Latter-day Saints attend church for two hours every Sunday, fulfill callings for hours every week, pray and read scriptures in their homes and educate their children to become followers of Christ, attend the temple as often as possible and maintain their worthiness to do so, serve in their communities, clean up after disasters, support the welfare program of the Church with their time and money.

The prophet Joseph Smith said the following:

“A religion that does not require the sacrifice of all things never has power sufficient to produce the faith necessary [to lead] unto life and salvation; for, from the first existence of man, the faith necessary unto the enjoyment of life and salvation never could be obtained without the sacrifice of all earthly things. It was through this sacrifice, and this only, that God has ordained that men should enjoy eternal life; and it is through the medium of the sacrifice of all earthly things that men do actually know that they are doing the things that are well pleasing in the sight of God. …
“It is vain for persons to fancy to themselves that they are heirs with those, or can be heirs with them, who have offered their all in sacrifice, and by this means obtain faith in God and favor with him so as to obtain eternal life, unless they, in like manner, offer unto him the same sacrifice, and through that offering obtain the knowledge that they are accepted of him.” (In Lectures on Faith, comp. N. B. Lundwall, Salt Lake City: N. B. Lundwall, n.d., p. 58.)
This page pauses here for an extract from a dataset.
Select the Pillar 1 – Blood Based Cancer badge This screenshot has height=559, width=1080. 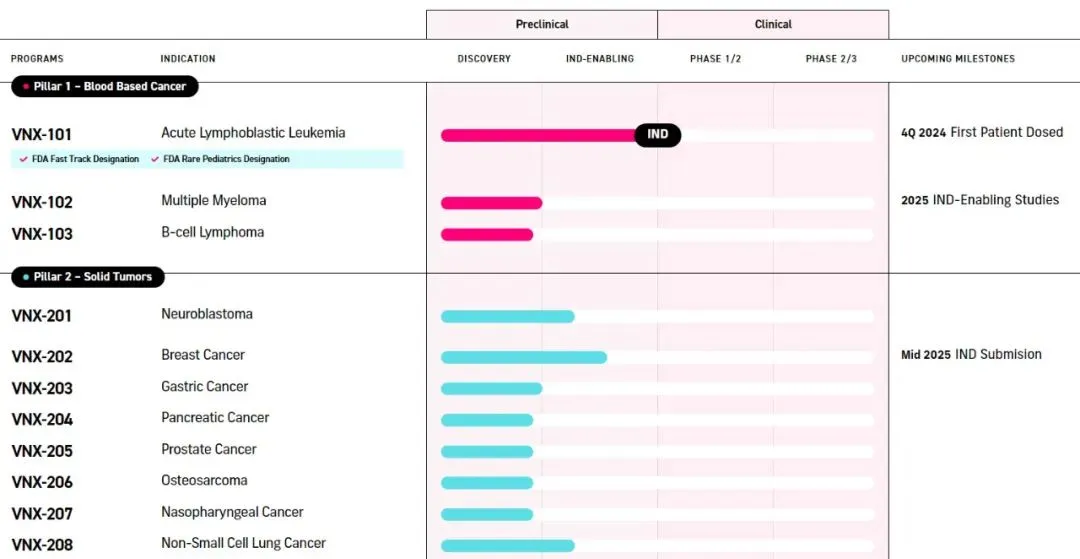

This is not to diminish the role of God's grace in our exaltation. But in order to fully regain God's presence, which is not felt fully in every one of the many mansions in heaven, we must give our lives to Him. Latter-day Saints do this while they live in the world, in neighborhoods and communities, not cloistered away from the world. This makes it harder in some ways, but also enables them to become the salt of the earth the Lord wants them to be.